# CT blizzard..few pics/videos



## dcff (Feb 21, 2010)

Heres where the storm started..was responding to a car accident..i arrived on scene, put the truck in park and heres where it ended up 100 feet from where i stopped.


----------



## dcff (Feb 21, 2010)

ended up snapping the ubolts and destroying a rim..discovered the damage 6 hours later when the truck started crab walking


----------



## fireside (Mar 1, 2008)

DPW help get it out or was it on your dime? My guy's would never pay out of there pocket on a call if that happened. Dept cover the damage or your insurance


----------



## dcff (Feb 21, 2010)

Its a dpw truck so a few yanks with a loaded 9ton and she was out. She didnt even get to see the big snow, parked it around 8pm friday night.
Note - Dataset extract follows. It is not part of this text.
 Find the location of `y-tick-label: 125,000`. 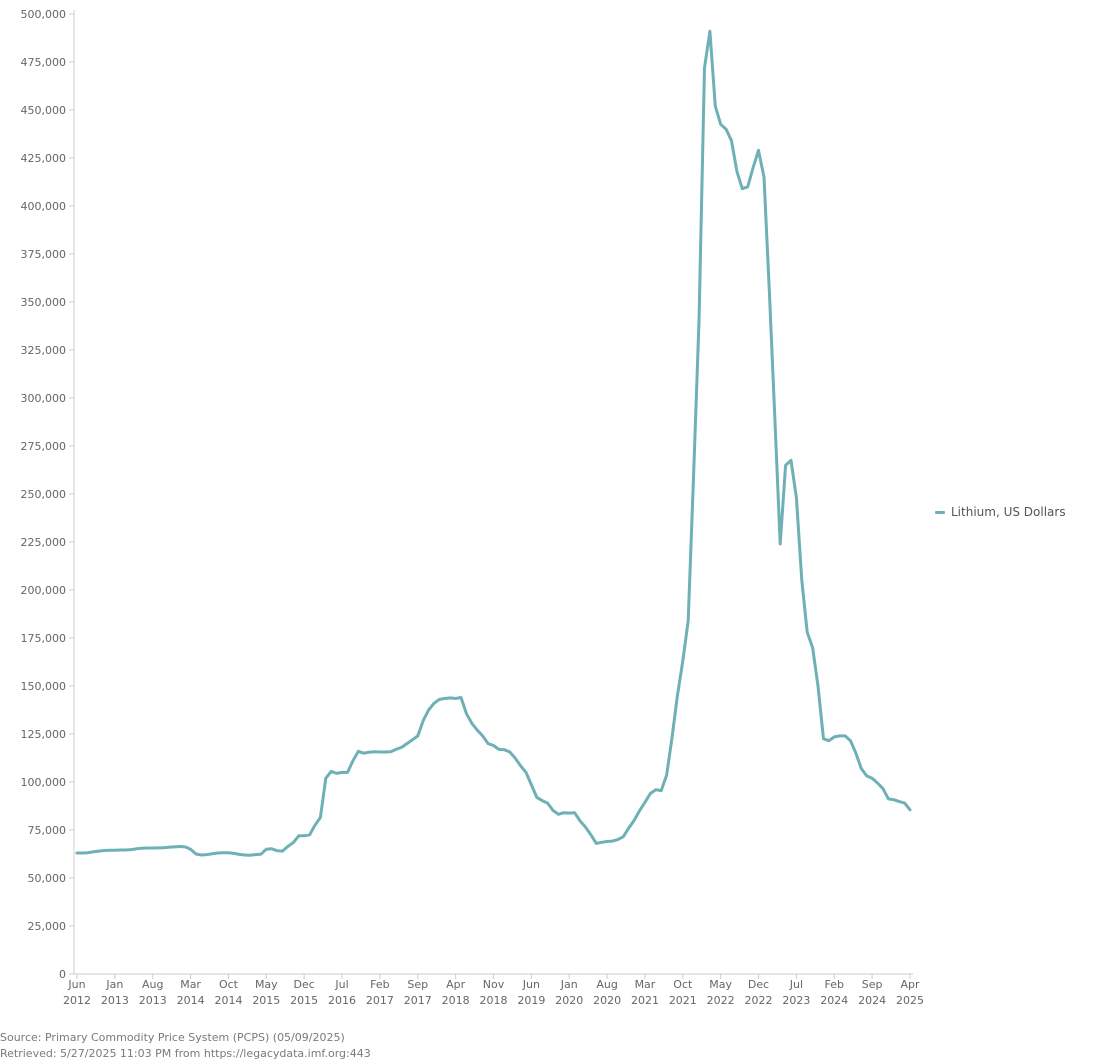

y-tick-label: 125,000 is located at coordinates (44, 734).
I have two good videos opening up that morning, 30+ inches with a 2009 freightliner, cannot seem to get it to upload


----------



## mackclmodel (Jul 3, 2012)

Did you guys have to chain up the Freightshaka ?


----------



## fordtruck661 (Feb 26, 2011)

So did you just not put it in park?? did it slide on ice?? Or what caused it to end up there.


----------



## theholycow (Nov 29, 2002)

My first thought was sliding on ice but the photos show dually tread prints in the snow, not skid trails.


----------



## fordtruck661 (Feb 26, 2011)

theholycow;1599021 said:


> My first thought was sliding on ice but the photos show dually tread prints in the snow, not skid trails.


Yeah Im thinking it was in R not Park.... I did that during the storm lucky I was still halfway in the truck when it started rolling back. Though I was going to take the door off when it was plowing throw the snow bank. lol


----------